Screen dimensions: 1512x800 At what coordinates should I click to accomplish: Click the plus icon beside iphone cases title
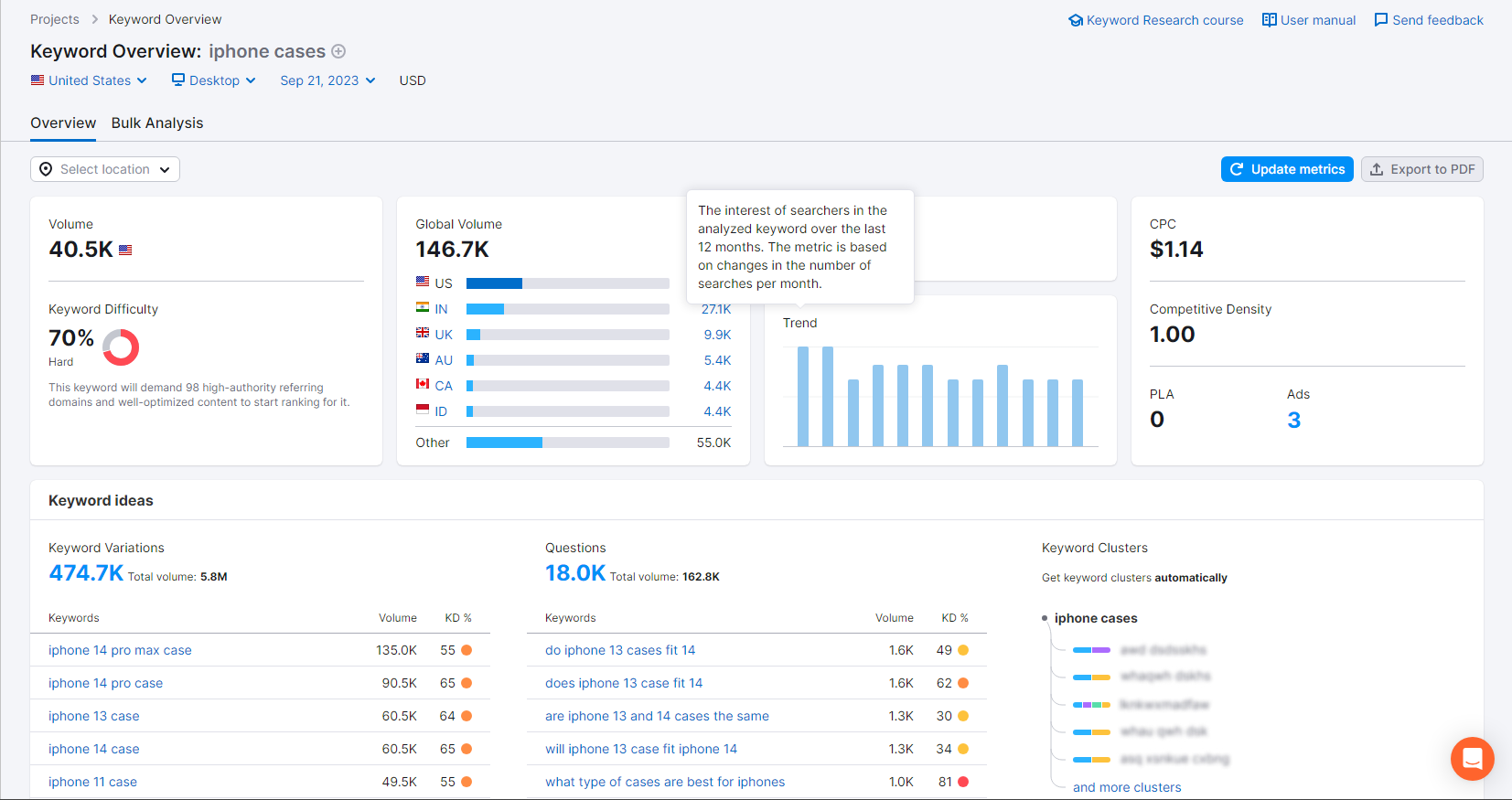pyautogui.click(x=338, y=51)
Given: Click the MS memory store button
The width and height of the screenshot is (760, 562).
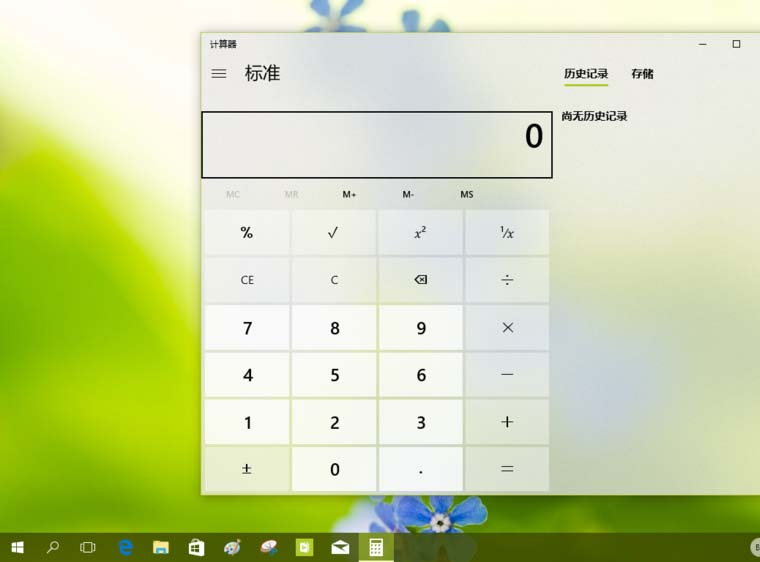Looking at the screenshot, I should pyautogui.click(x=467, y=195).
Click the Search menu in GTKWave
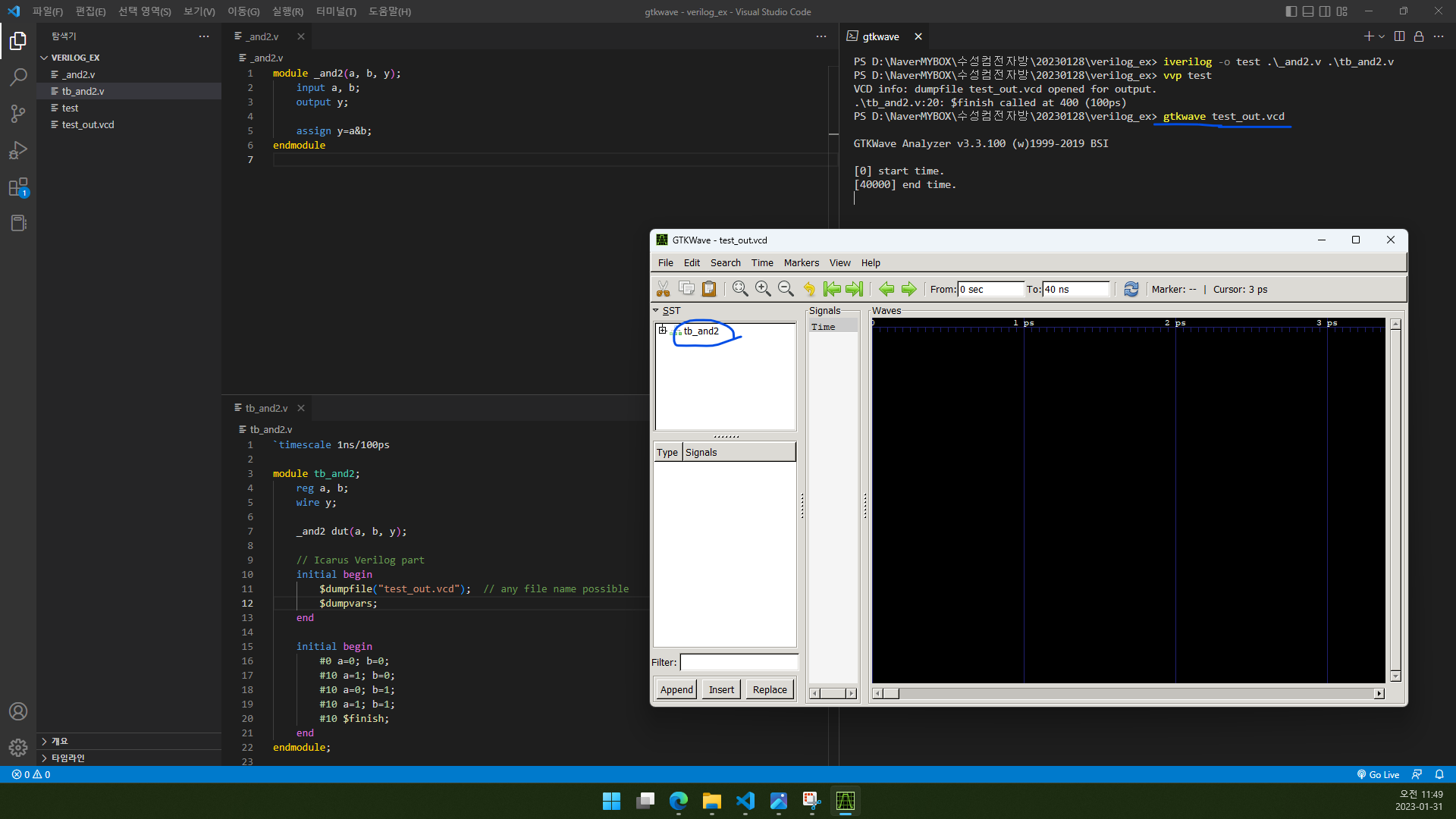Image resolution: width=1456 pixels, height=819 pixels. [x=725, y=262]
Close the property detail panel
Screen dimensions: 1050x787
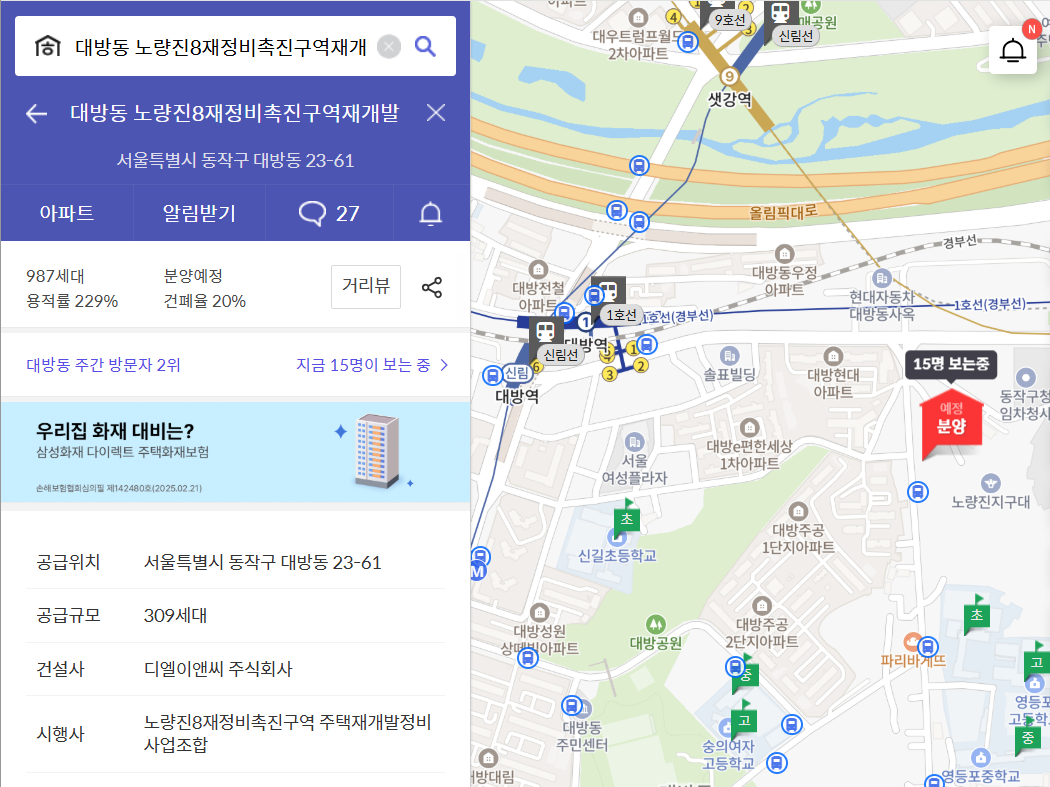pyautogui.click(x=436, y=113)
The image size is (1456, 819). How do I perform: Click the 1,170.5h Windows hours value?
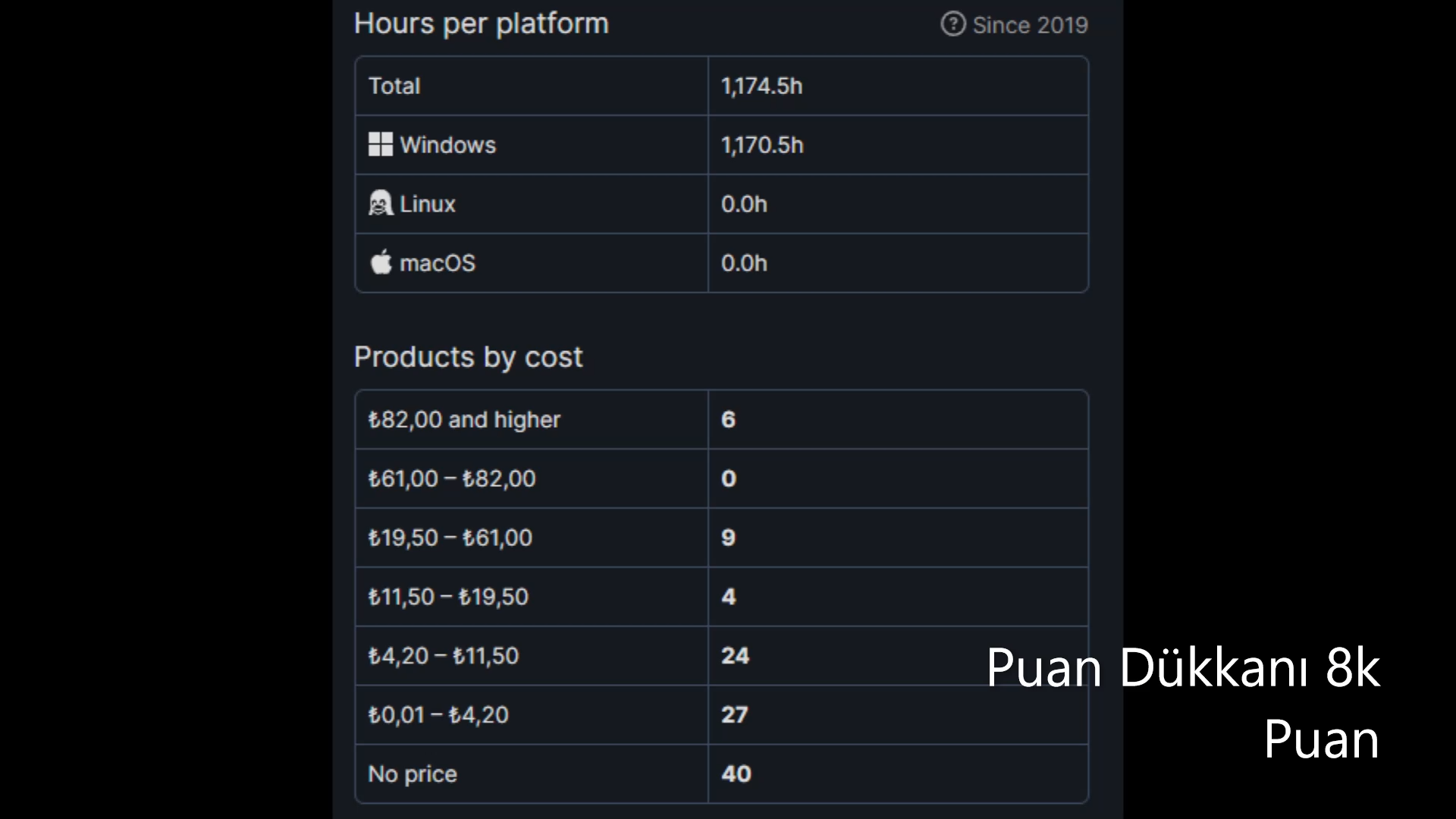[762, 145]
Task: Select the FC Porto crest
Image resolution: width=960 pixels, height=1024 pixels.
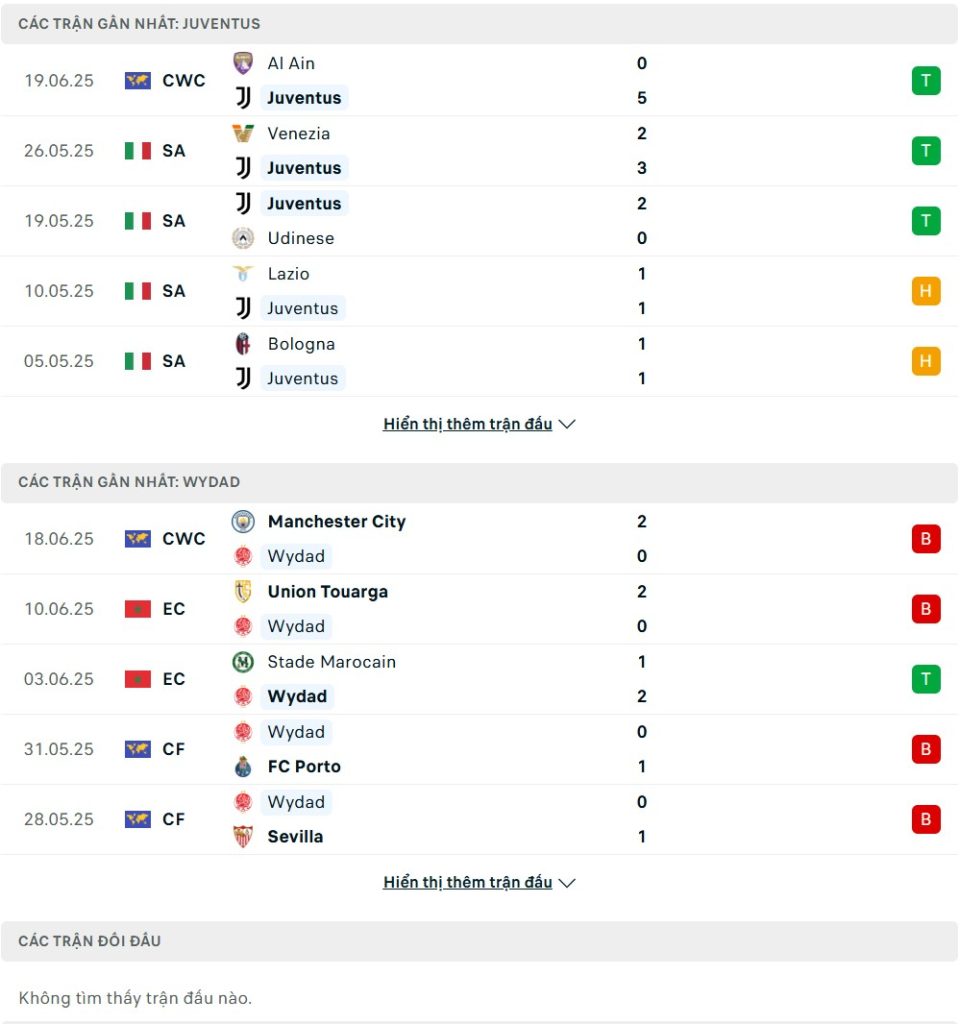Action: [x=243, y=767]
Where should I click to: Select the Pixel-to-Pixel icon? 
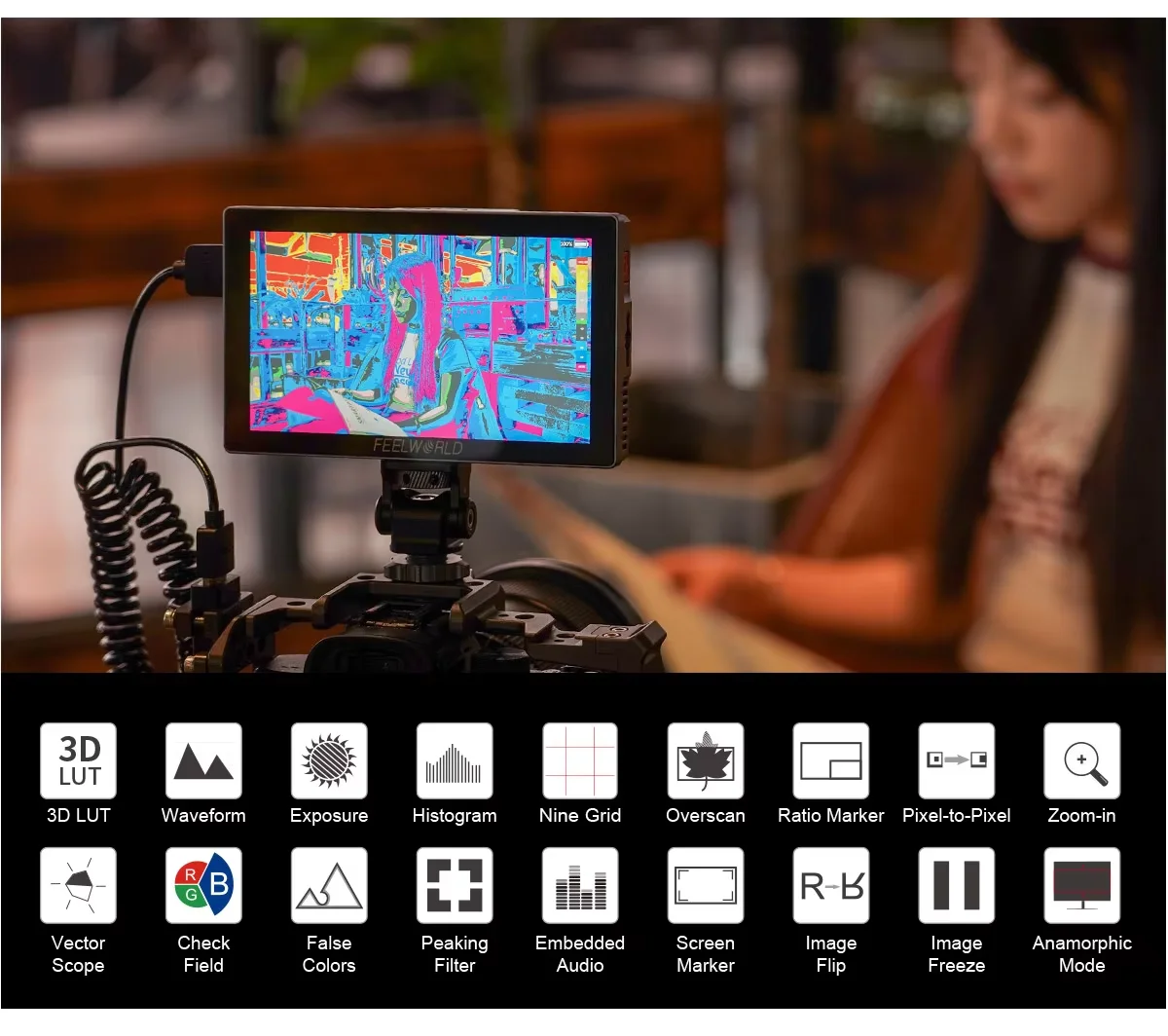957,760
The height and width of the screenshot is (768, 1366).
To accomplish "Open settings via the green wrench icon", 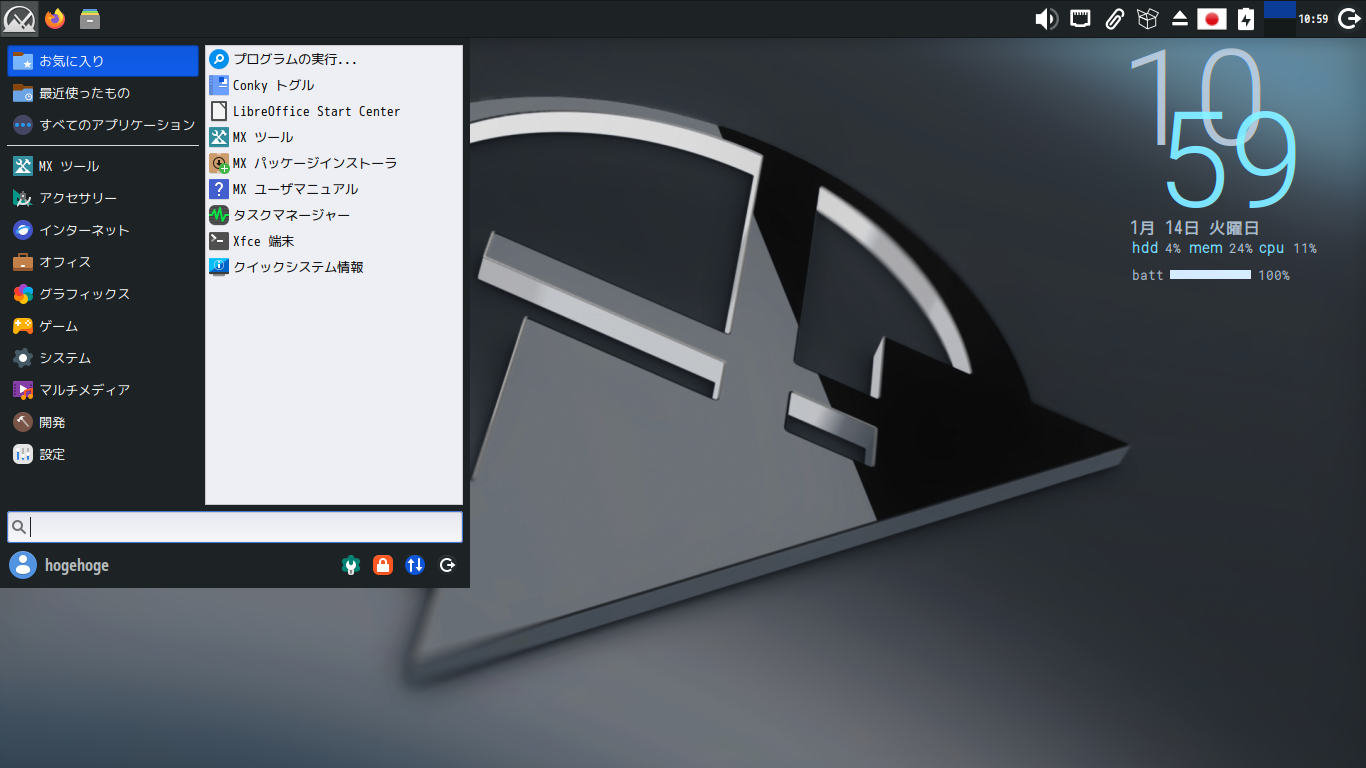I will tap(350, 565).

### Required work
From the material above, give again exactly the lines from the one that contains "Screen dimensions: 1050x787" through the one that contains "The height and", and leave out the pictures.

### Answer for this exercise
Screen dimensions: 1050x787
pyautogui.click(x=436, y=113)
The image size is (1456, 819). How do I perform: Click the 1,170.5h Windows hours value?
[762, 145]
Task: Select the FC Porto crest
Image resolution: width=960 pixels, height=1024 pixels.
Action: [x=243, y=767]
Where should I click to: Select the Pixel-to-Pixel icon? 
957,760
The height and width of the screenshot is (768, 1366).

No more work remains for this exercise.